TASK INPUTS
-.-.-
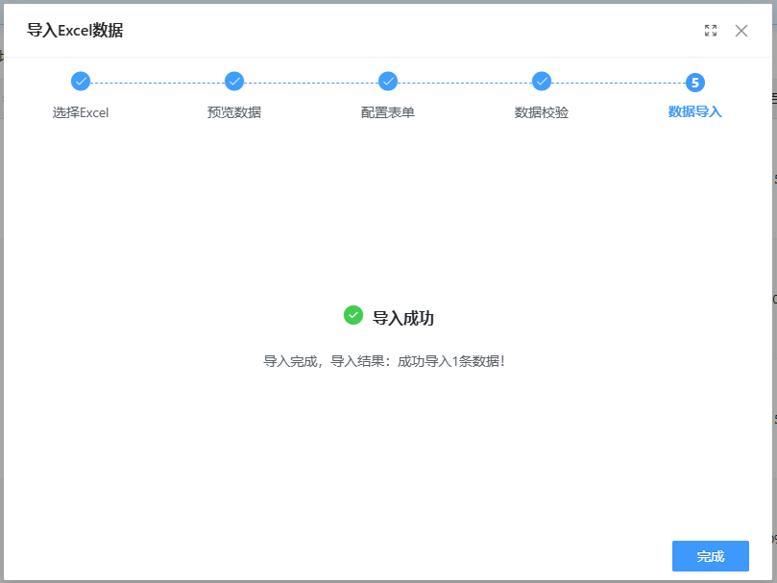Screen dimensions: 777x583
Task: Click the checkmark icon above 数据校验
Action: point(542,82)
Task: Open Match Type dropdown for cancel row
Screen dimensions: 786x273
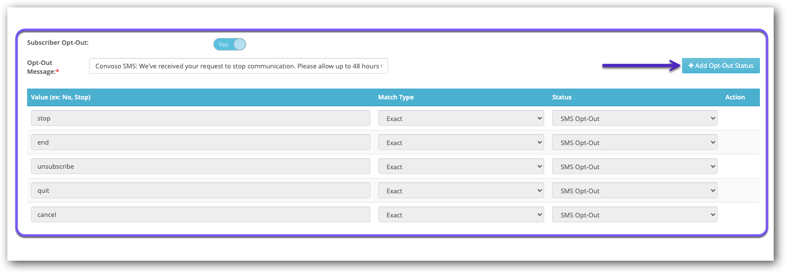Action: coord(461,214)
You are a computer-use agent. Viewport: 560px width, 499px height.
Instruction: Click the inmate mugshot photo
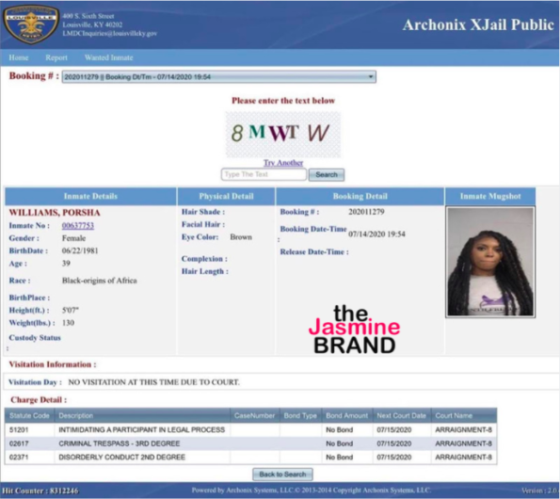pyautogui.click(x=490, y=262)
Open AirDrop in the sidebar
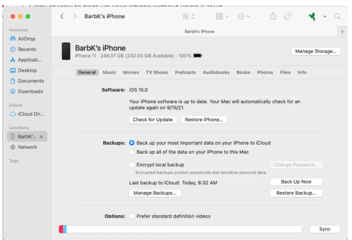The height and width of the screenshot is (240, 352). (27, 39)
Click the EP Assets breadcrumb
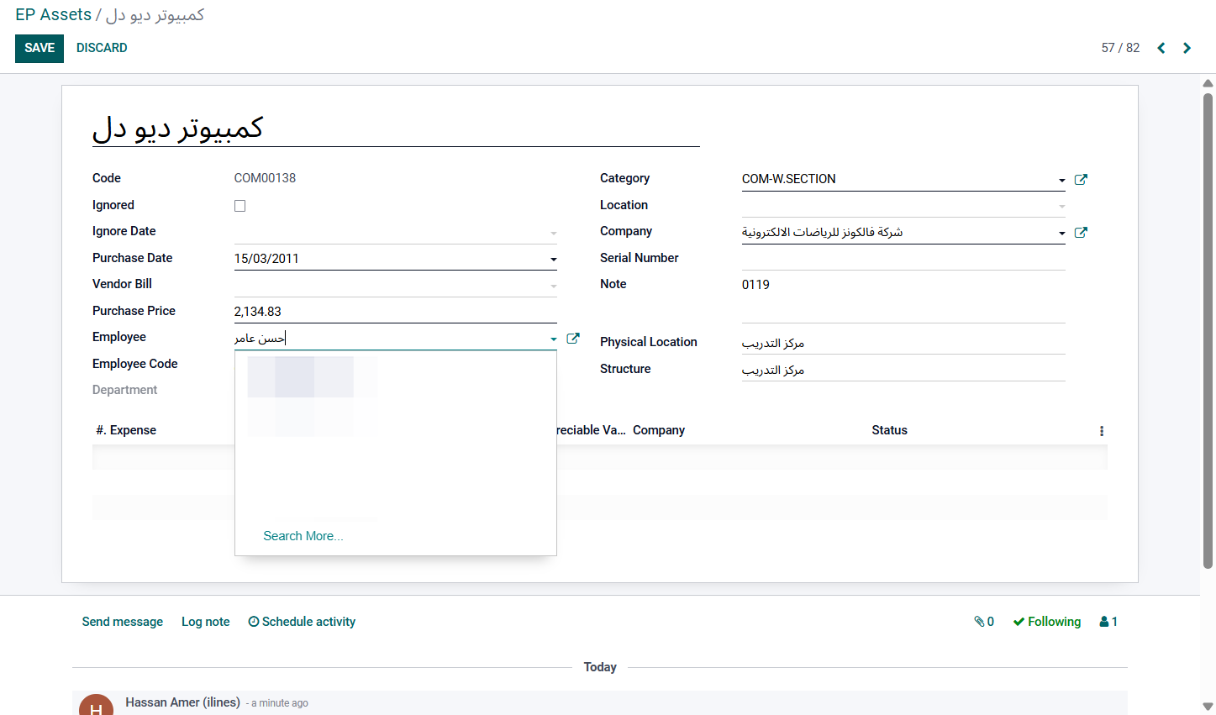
-.-.-
EXERCISE REQUIREMENTS
What you output must be exactly the lines from the line with "Task: Open Match Type dropdown for cancel row" through the last line of the listing, pictures excluded.

WRITTEN RESPONSE
Task: Open Match Type dropdown for cancel row
Screen dimensions: 786x273
Action: coord(461,214)
You are a computer-use agent. Viewport: 560px width, 499px height.
Instruction: Click the inmate mugshot photo
pyautogui.click(x=490, y=262)
Open AirDrop in the sidebar
The height and width of the screenshot is (240, 352). (27, 39)
Click the EP Assets breadcrumb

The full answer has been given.